### EXERCISE
Pull every line that includes the word "track" out of the data below and copy it.

+++

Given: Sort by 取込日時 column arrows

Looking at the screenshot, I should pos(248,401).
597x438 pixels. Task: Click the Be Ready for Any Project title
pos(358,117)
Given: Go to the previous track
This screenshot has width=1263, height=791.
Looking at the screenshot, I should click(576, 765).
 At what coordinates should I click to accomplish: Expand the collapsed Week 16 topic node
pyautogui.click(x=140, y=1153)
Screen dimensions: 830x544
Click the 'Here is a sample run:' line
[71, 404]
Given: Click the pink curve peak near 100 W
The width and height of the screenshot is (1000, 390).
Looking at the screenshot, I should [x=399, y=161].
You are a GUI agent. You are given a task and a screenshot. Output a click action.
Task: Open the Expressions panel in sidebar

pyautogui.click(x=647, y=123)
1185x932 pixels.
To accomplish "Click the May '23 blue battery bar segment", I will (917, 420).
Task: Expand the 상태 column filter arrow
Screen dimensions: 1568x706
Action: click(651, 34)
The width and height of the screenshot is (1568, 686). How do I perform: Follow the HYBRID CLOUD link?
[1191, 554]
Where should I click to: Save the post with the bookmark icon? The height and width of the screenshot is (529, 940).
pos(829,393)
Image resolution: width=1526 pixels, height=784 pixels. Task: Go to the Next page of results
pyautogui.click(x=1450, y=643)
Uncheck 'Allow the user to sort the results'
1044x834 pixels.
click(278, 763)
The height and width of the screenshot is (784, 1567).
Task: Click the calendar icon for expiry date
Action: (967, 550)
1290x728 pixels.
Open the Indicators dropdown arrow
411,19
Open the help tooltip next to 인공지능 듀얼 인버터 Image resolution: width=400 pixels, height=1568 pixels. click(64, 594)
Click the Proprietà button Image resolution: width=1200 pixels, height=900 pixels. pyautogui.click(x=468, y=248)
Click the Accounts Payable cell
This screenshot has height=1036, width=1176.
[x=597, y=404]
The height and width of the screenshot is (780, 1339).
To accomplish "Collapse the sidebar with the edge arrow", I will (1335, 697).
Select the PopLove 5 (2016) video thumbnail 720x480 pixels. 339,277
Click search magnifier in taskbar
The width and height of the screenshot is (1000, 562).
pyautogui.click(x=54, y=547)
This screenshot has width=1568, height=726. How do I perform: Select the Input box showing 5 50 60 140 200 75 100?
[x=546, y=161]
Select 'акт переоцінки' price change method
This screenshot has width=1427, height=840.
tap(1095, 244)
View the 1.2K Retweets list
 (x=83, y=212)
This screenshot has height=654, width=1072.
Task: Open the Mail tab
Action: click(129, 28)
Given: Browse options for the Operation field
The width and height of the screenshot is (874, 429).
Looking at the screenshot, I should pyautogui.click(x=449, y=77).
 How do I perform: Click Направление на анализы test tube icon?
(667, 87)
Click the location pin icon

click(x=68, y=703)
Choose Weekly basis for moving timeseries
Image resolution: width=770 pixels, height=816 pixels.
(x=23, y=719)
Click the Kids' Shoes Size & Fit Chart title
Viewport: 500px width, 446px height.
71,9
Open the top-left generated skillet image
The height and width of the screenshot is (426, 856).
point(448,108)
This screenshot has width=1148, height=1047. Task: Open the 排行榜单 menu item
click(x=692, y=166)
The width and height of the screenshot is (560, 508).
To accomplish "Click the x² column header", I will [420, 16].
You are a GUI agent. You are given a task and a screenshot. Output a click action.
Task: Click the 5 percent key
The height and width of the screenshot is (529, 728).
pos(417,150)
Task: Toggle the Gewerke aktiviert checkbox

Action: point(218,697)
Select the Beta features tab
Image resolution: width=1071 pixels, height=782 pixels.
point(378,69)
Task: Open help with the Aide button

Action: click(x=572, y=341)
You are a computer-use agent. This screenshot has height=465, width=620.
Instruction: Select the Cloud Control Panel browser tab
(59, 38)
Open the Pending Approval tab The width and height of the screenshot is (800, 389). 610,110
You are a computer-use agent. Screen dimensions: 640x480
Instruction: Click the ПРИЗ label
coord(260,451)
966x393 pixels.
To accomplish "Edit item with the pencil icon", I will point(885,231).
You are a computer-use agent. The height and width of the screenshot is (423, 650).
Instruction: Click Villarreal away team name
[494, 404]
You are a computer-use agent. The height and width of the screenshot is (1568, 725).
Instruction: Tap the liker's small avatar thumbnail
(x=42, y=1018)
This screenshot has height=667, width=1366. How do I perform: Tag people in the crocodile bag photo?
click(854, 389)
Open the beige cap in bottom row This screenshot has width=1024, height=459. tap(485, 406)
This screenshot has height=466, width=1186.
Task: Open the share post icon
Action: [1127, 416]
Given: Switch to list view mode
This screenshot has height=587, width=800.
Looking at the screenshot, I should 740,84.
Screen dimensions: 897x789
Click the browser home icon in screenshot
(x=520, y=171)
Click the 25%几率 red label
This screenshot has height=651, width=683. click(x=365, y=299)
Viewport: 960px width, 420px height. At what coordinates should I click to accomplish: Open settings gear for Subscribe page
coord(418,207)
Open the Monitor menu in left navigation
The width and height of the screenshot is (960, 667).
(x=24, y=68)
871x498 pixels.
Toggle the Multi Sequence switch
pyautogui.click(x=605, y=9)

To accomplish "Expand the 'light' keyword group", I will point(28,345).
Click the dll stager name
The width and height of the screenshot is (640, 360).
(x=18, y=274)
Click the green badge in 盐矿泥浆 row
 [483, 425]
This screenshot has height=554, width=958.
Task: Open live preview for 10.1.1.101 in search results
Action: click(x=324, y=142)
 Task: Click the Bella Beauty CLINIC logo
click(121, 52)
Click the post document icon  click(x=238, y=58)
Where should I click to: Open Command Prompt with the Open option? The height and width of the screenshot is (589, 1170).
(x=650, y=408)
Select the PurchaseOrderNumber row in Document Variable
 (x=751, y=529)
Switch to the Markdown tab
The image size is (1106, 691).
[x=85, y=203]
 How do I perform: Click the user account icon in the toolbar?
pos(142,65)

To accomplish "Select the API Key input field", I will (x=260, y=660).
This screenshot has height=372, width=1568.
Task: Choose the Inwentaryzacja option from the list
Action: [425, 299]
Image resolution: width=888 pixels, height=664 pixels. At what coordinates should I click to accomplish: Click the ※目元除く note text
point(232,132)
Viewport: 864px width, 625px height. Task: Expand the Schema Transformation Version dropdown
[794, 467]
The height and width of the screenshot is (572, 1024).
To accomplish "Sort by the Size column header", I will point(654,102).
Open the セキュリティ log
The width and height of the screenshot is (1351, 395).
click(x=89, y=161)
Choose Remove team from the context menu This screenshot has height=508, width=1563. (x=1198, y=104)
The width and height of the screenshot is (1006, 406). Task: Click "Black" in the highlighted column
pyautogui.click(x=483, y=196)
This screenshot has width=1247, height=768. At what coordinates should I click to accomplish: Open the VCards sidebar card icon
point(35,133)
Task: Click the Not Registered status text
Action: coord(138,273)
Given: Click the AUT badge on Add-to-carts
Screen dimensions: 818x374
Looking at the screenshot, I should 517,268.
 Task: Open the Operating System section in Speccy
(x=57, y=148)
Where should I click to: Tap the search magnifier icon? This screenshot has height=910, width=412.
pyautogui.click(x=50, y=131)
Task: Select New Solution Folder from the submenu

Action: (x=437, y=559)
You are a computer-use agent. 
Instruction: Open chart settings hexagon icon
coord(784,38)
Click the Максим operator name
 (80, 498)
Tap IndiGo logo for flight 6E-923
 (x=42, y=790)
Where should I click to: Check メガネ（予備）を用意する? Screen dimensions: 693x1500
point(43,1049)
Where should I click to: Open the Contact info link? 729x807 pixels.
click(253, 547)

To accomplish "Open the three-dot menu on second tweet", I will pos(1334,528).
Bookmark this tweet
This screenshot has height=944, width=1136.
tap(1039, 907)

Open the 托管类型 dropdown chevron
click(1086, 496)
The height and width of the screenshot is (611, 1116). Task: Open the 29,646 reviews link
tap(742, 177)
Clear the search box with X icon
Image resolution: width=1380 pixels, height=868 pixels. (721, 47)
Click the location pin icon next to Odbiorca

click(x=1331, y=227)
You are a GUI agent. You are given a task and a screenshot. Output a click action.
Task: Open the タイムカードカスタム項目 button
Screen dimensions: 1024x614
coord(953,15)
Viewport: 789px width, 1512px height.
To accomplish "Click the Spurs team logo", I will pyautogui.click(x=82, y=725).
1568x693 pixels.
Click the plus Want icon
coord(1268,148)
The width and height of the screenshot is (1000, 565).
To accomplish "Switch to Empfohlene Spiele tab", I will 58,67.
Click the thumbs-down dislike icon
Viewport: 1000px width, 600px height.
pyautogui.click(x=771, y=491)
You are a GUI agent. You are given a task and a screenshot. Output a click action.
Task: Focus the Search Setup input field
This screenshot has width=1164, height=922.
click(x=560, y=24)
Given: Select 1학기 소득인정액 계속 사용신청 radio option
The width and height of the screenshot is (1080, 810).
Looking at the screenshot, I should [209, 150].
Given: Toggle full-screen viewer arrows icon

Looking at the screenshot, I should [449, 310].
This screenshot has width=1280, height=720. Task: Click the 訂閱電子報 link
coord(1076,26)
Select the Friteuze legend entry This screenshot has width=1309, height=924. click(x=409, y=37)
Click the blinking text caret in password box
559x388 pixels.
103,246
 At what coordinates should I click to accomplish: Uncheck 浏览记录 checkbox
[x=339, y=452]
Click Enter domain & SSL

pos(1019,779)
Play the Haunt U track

+++

### PROBLEM SOLUTION
Given: Go to the previous track
Play the Haunt U track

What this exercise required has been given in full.